Exécution forcée et indemnisation du débiteur : pas besoin d’une démonstration de la faute

Jacques-Eric MARTINOT
Jacques-Eric MARTINOT  - Avocat

Source : Cass.Civ.2., 17 septembre 2020, n°19-17721, n°843 P + B + I

 

Si l’historique des faits importe peu dans le commentaire qui suivra, on prendra pour acquis que la Cour de cassation a eu à se prononcer sur la responsabilité d’un créancier qui exécute une décision sur le fondement de l’exécution provisoire, et ce, avant épuisement des voies de recours par le débiteur.

 

L’exécution a été menée à son terme alors que la décision fondant l’exécution a été infirmée en appel permettant au débiteur lésé de solliciter par devant le nouveau Tribunal judiciaire des dommages-intérêts sur l’exécution menée aux risques et périls du créancier.

 

La Cour rendra un arrêt de pure application législative permettant tant dans sa décision que dans ce commentaire de rappeler le régime de l’exécution provisoire et de sa mise en œuvre.
Rappelons dès à présent que depuis la réforme du Code civil applicable en 2020, l’exécution provisoire est de droit de sorte que la décision de la Cour de cassation est la bienvenue.

 

L’arrêt de la Cour précise alors :

 

« Vu l’article L. 111-10 du code des procédures civiles d’exécution :

 

6. Selon cet article, sous réserve des dispositions de l’article L. 311-4 du même code, l’exécution forcée peut être poursuivie jusqu’à son terme en vertu d’un titre exécutoire à titre provisoire.

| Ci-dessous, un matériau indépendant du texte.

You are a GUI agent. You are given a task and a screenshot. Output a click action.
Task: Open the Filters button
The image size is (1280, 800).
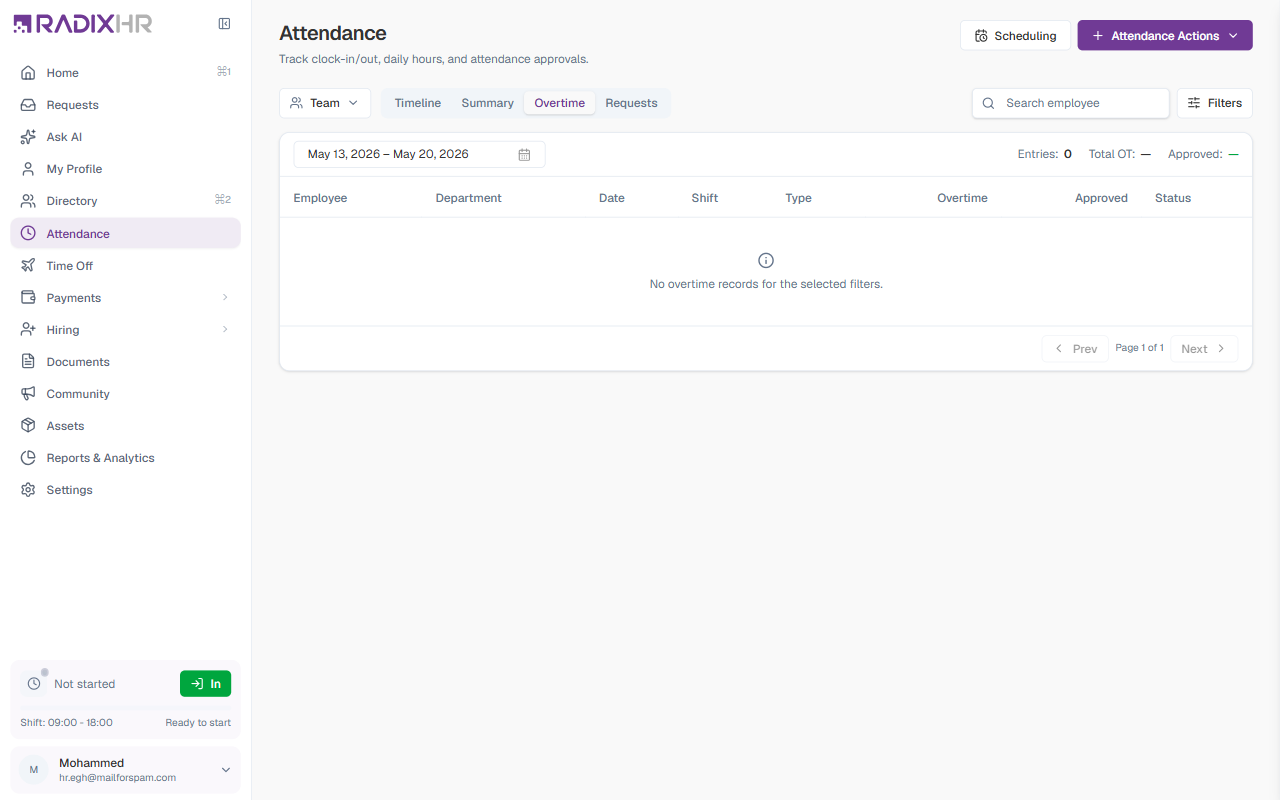[1215, 103]
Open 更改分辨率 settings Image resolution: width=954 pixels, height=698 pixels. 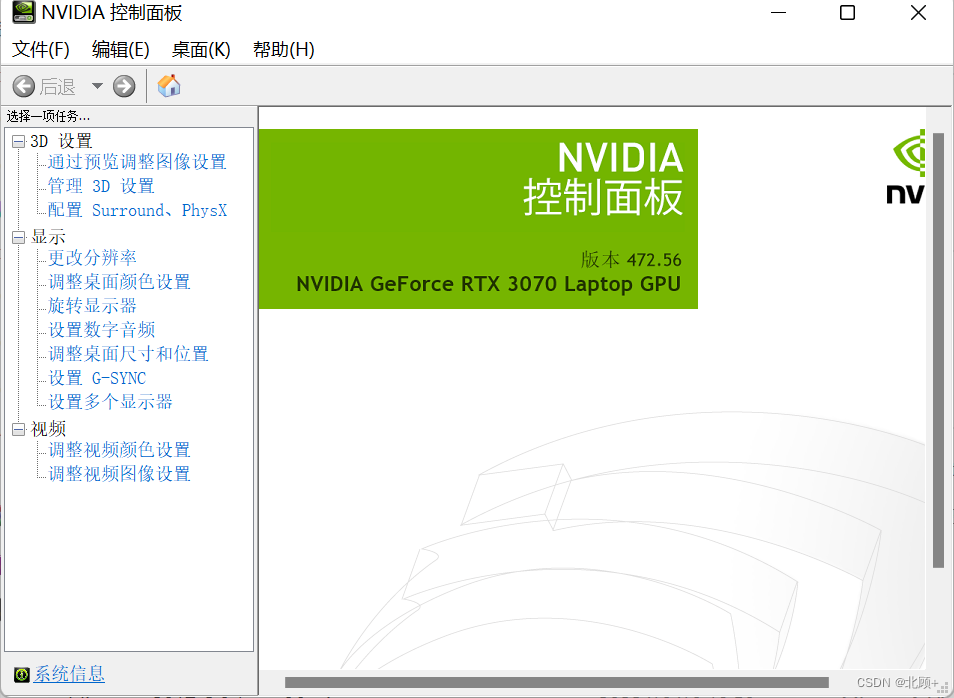click(90, 257)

Elle n’a lieu qu’aux risques de celui qui la poursuit, à charge pour lui, si le titre est ultérieurement modifié, d’en réparer les conséquences dommageables et de rétablir ainsi le débiteur dans ses droits en nature ou par équivalent.

 

7. Pour infirmer le jugement en toutes ses dispositions au fond et rejeter toutes les demandes en paiement de M. X… dirigées contre M. Y…, l’arrêt retient qu’il ne rapporte pas la preuve d’une faute de ce dernier.

 

8. En statuant ainsi, en se fondant sur le fait que la preuve ne serait pas rapportée que M. Y… aurait commis une faute en poursuivant l’exécution provisoire d’une décision de justice, alors qu’il avait poursuivi l’exécution de la saisie jusqu’à son terme, à ses risques, quand bien même un appel avait été exercé contre le jugement, exécutoire par provision, qui avait rejeté la contestation de la saisie formée par le débiteur et ordonné la mainlevée de la saisie avait été ordonnée, la cour d’appel a violé le texte susvisé. »

 

Ainsi la Cour rappelle que l’exécution provisoire :

 

1. L’exécution provisoire peut être poursuivie jusqu’à son terme en vertu d’un titre exécutoire à titre provisoire

 

2. L’exécution provisoire est aux risques et périls du créancier

 

3. Le créancier doit rétablir le débiteur dans ses droits en nature où par équivalent.

 

Ainsi, le créancier prend le risque de supporter les conséquences financières du préjudice créées par son empressement à exécuter la décision. On retiendra surtout que le débiteur lésé n’a pas à démontrer l’existence d’une faute du créancier pour solliciter l’indemnisation de son créancier.

 

C’est l’application de l’article L111-10 du Code des procédures civiles d’exécution.

 

Toutefois, on rappellera l’article L311-4 du Code des procédures civiles d’exécution en ses termes :

 

« Lorsque la poursuite est engagée en vertu d’une décision de justice exécutoire par provision, la vente forcée ne peut intervenir qu’après une décision définitive passée en force de chose jugée.
Toutefois, pendant le délai de l’opposition, aucune poursuite ne peut être engagée en vertu d’une décision rendue par défaut. »

 

Il s’agit de l’exécution par provision. La vente forcée ne pourra être ordonnée qu’après obtention d’un titre définitif, passé en force jugée.

 

On a donc, pas la combinaison des textes législatifs, une protection du patrimoine du débiteur qui pourra être rétablie dans ses droits sans avoir à supporter le lourd fardeau de la charge de la preuve d’une faute.